--- AUFGABE A ---
Gib die Einträge vom Anfang bis einschließlich der Zeile mit „Poslednej aktivity (833, 208)" erneut aus und ersetze darin „fantasy" durch „fantastika", ohne sonst etwas zu ändern. Die Bilder sollen in deiner Antwort fehlen.

Danke für die Links. Das Problem scheint wohl zu sein, dass Spiele von Zavvi direkt aus UK, oder von europäischen Nachbarländern abgeschickt werden, Filme jedoch aus den US oder von den Kanalinseln. Da meiner BluRay keine Rechnung beilag, ist es wohl beim Zoll hängen geblieben. Ich denke, sobald ich die Rechnung beim Zoll nachreiche, wird das Päckchen weiter geschickt. 

Vielen Dank an alle für die Infos.


----------



## Herbboy (8. April 2013)

Kreon schrieb:


> Danke für die Links. Das Problem scheint wohl zu sein, dass Spiele von Zavvi direkt aus UK, oder von europäischen Nachbarländern abgeschickt werden, Filme jedoch aus den US oder von den Kanalinseln. Da meiner BluRay keine Rechnung beilag, ist es wohl beim Zoll hängen geblieben. Ich denke, sobald ich die Rechnung bei Zoll nachreiche, wird das Päckchen weitergeschickt.
> 
> Vielen Dank an alle für die Infos.



okay, das erklärt die Sache. Kannst ja mal bescheid geben, ob das Zusenden der Rechnung ausreichte - und auf welchem Weg (Brief, Fax, Mail...) - ach ja: HAST Du denn eine Rechnung? ^^


----------



## Kreon (8. April 2013)

Ich hab die Rechnung jetzt mal per Mail weitergeleitet, mal schauen was sich tut.


----------



## Herbboy (8. April 2013)

Ist das denn wirklich eine Rechnung? Wenn ja: warum hast Du die denn getrennt vom Paket bekommen?


----------



## Kreon (8. April 2013)

Zavvi verschickt nie Rechnungen in den Paketen / Päckchen. Ich habe die Rechnung, die ich per Mail vom Shop direkt nach dem Kauf erhalten habe, weitergeleitet. Und das scheint ihnen zu genügen.


----------



## Herbboy (8. April 2013)

Kreon schrieb:


> Zavvi verschickt nie Rechnungen in den Paketen / Päckchen .



Dumme Idee, wie man sieht... ^^


----------



## TrinityBlade (9. April 2013)

In der Regel steht aber der Warenwert außen auf dem Paket. Das hat bei meinen Sendungen jedenfalls immer gereicht, um einen Stempel vom Zoll zu bekommen.


----------



## Kreon (12. April 2013)

So, wie angekündigt, habe ich heute das Päckchen erhalten. Noch mal zur Erinnerung: es war eine DVD, Wert: 9 Pfund, die Rechnung habe per Mail nachgereicht.

Und so sah das Päckchen aus.




			Dieser Inhalt steht nur eingeloggten Mitgliedern zur Verfügung.
        


Für mich sieht das so aus, dass der Betrag, 9 Pfund, bereits deklariert war. Komisch, dass es dann trotzdem hängen geblieben ist.

[Einträge zum Auffinden von Text und Elementen]
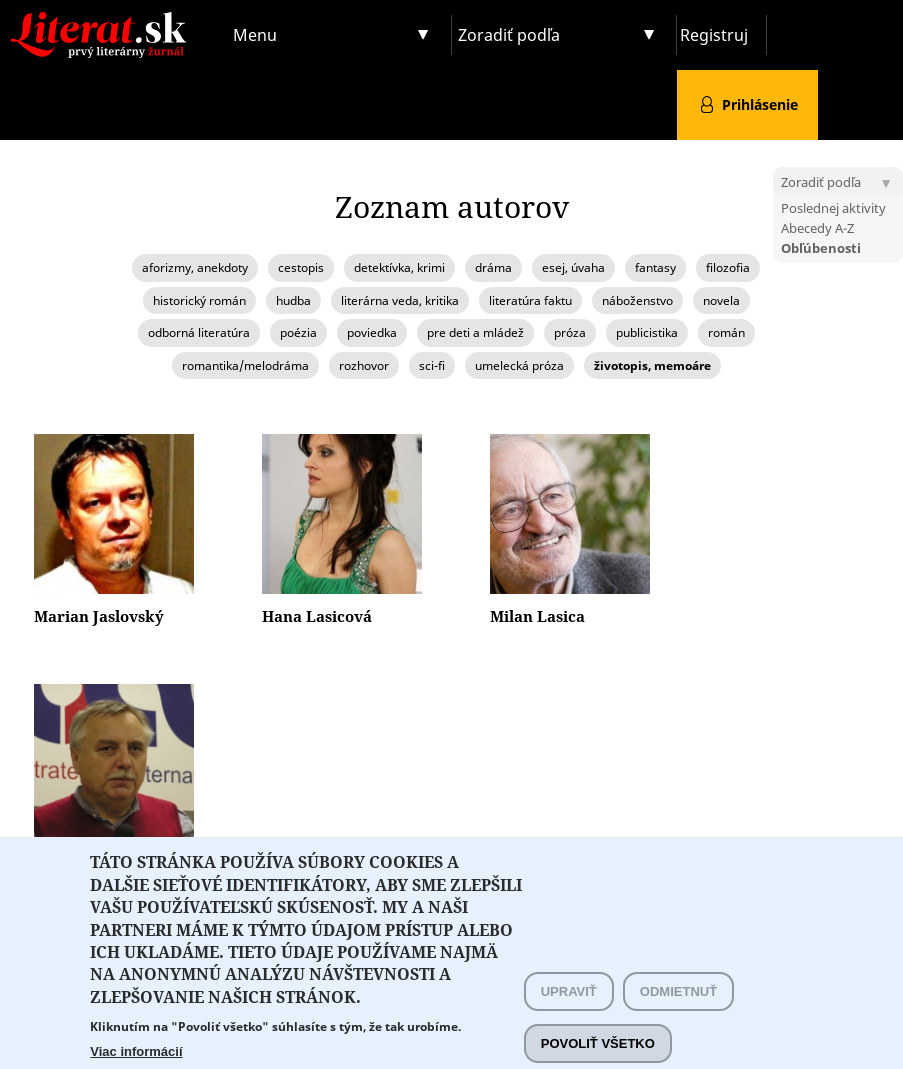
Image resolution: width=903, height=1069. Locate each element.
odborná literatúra (199, 332)
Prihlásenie (760, 104)
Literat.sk (113, 19)
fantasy (655, 267)
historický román (199, 300)
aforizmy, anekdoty (195, 267)
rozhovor (364, 365)
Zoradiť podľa (509, 35)
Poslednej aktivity (833, 208)
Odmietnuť (678, 1014)
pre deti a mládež (475, 332)
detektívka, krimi (399, 267)
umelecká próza (519, 365)
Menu (255, 35)
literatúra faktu (530, 300)
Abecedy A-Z (817, 228)
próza (570, 332)
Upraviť (569, 1014)
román (726, 332)
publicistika (647, 332)
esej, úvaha (573, 267)
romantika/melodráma (245, 365)
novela (721, 300)
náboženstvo (637, 300)
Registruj (714, 35)
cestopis (301, 267)
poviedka (372, 332)
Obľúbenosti (821, 248)
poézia (298, 332)
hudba (293, 300)
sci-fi (432, 365)
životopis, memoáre (652, 365)
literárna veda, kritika (400, 300)
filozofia (728, 267)
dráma (493, 267)
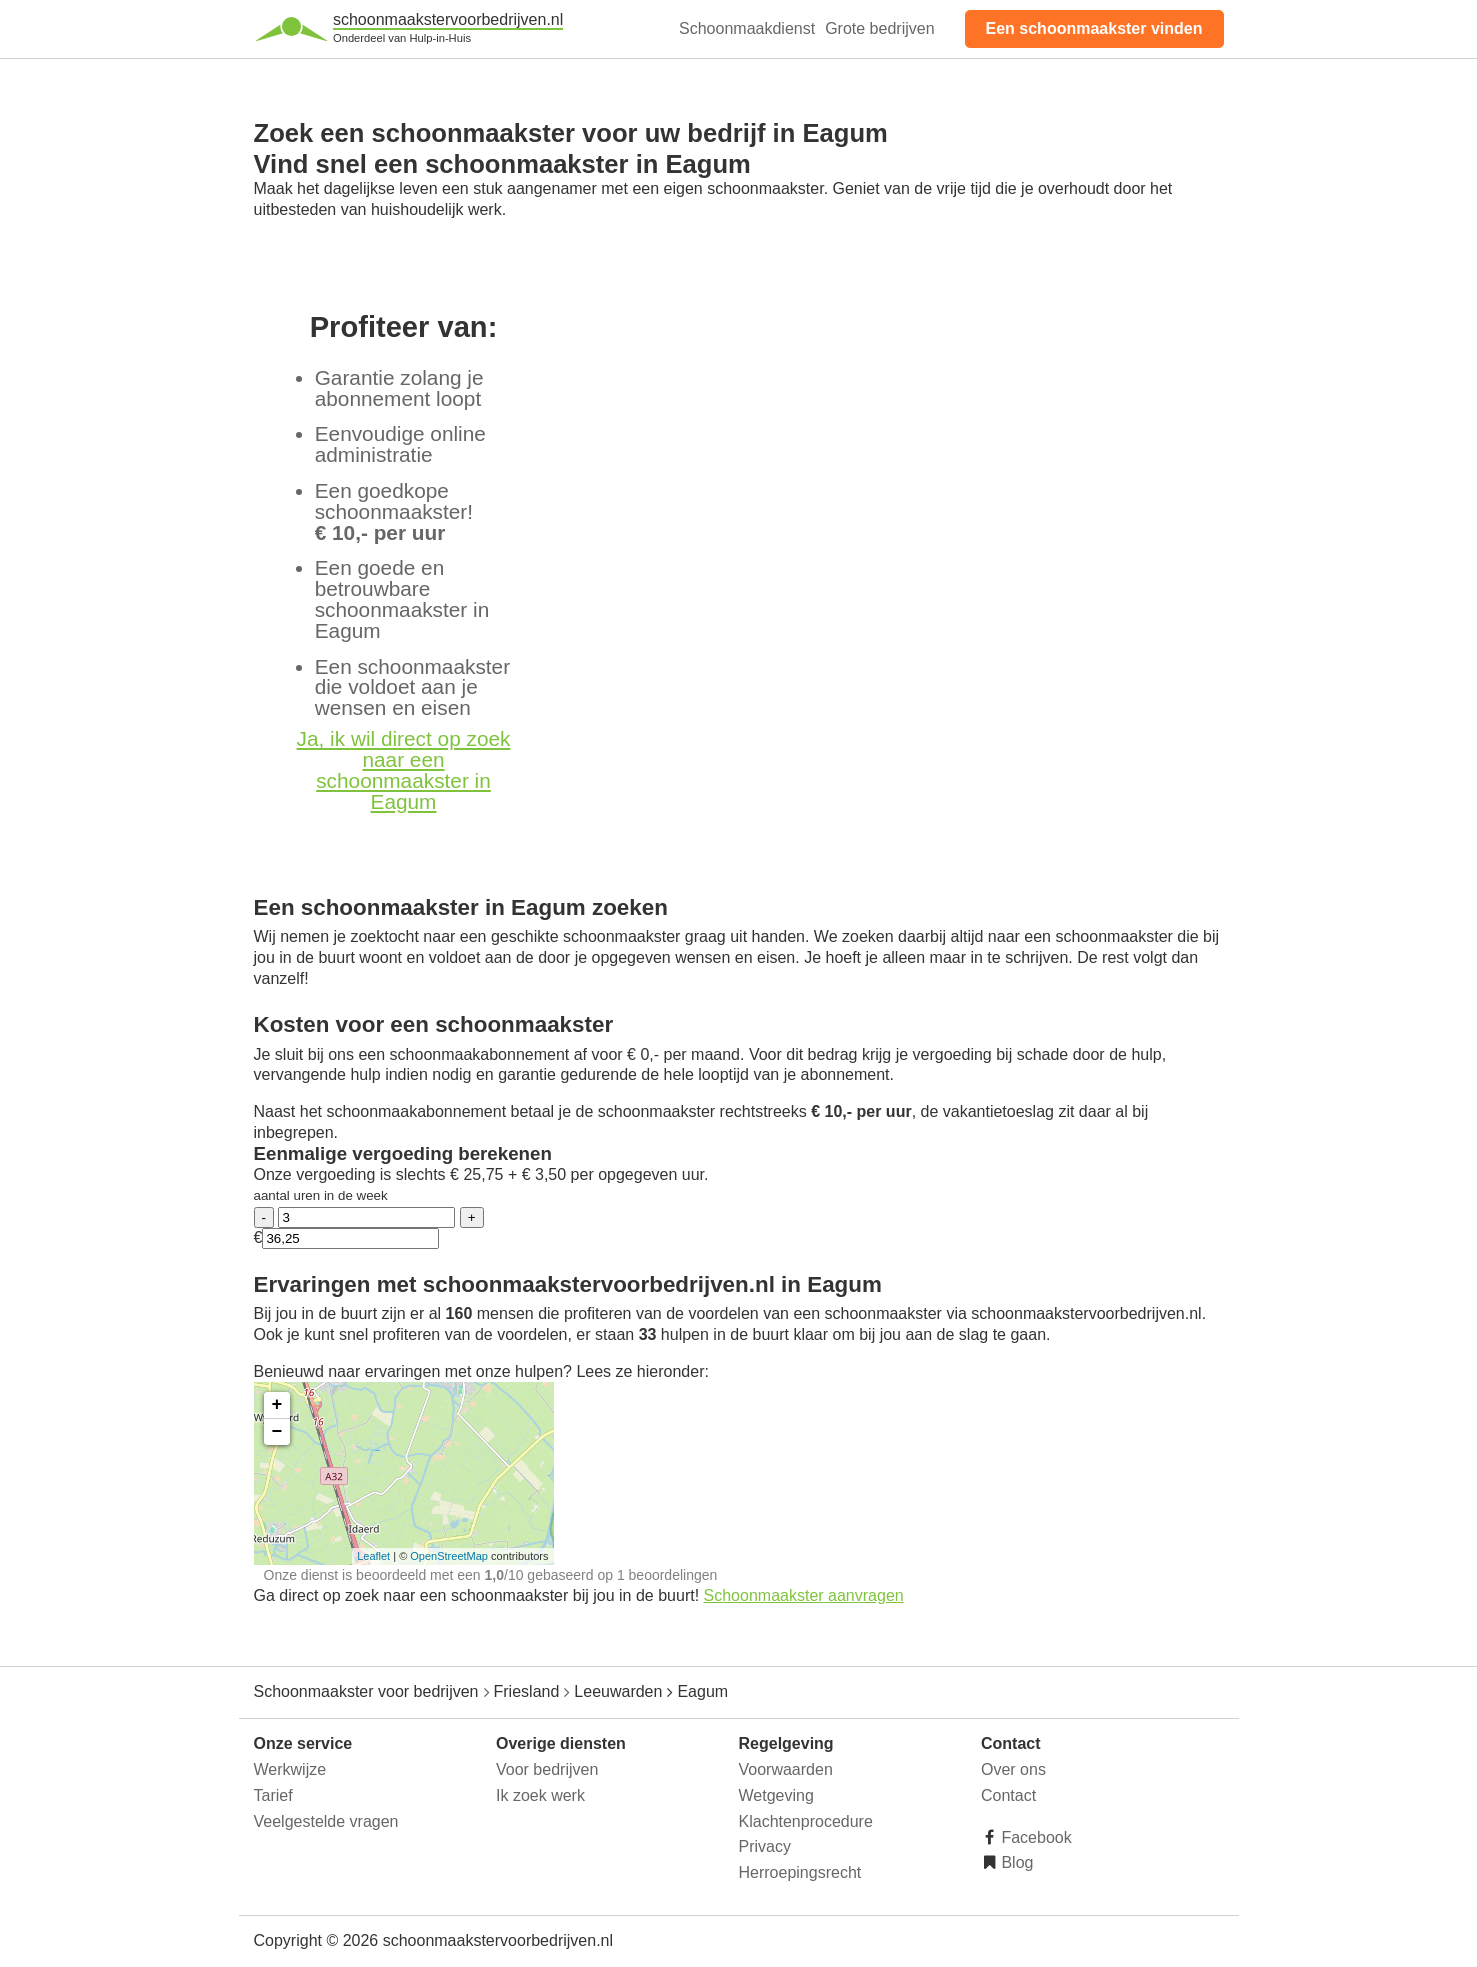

--- AUFGABE B ---
Beantworte zum Forenthread:
(i) Von wo werden Filme laut Kreon abgeschickt?
(ii) Auf welchem Weg hat Kreon die Rechnung weitergeleitet?
(iii) Welcher Wert wird im letzten Beitrag für die Sendung genannt?

--- AUSGABE A ---
Image resolution: width=903, height=1069. Locate each element.
odborná literatúra (199, 332)
Prihlásenie (760, 104)
Literat.sk (113, 19)
fantastika (655, 267)
historický román (199, 300)
aforizmy, anekdoty (195, 267)
rozhovor (364, 365)
Zoradiť podľa (509, 35)
Poslednej aktivity (833, 208)

--- AUSGABE B ---
(i) Aus den US oder von den Kanalinseln.
(ii) Per Mail.
(iii) 9 Pfund.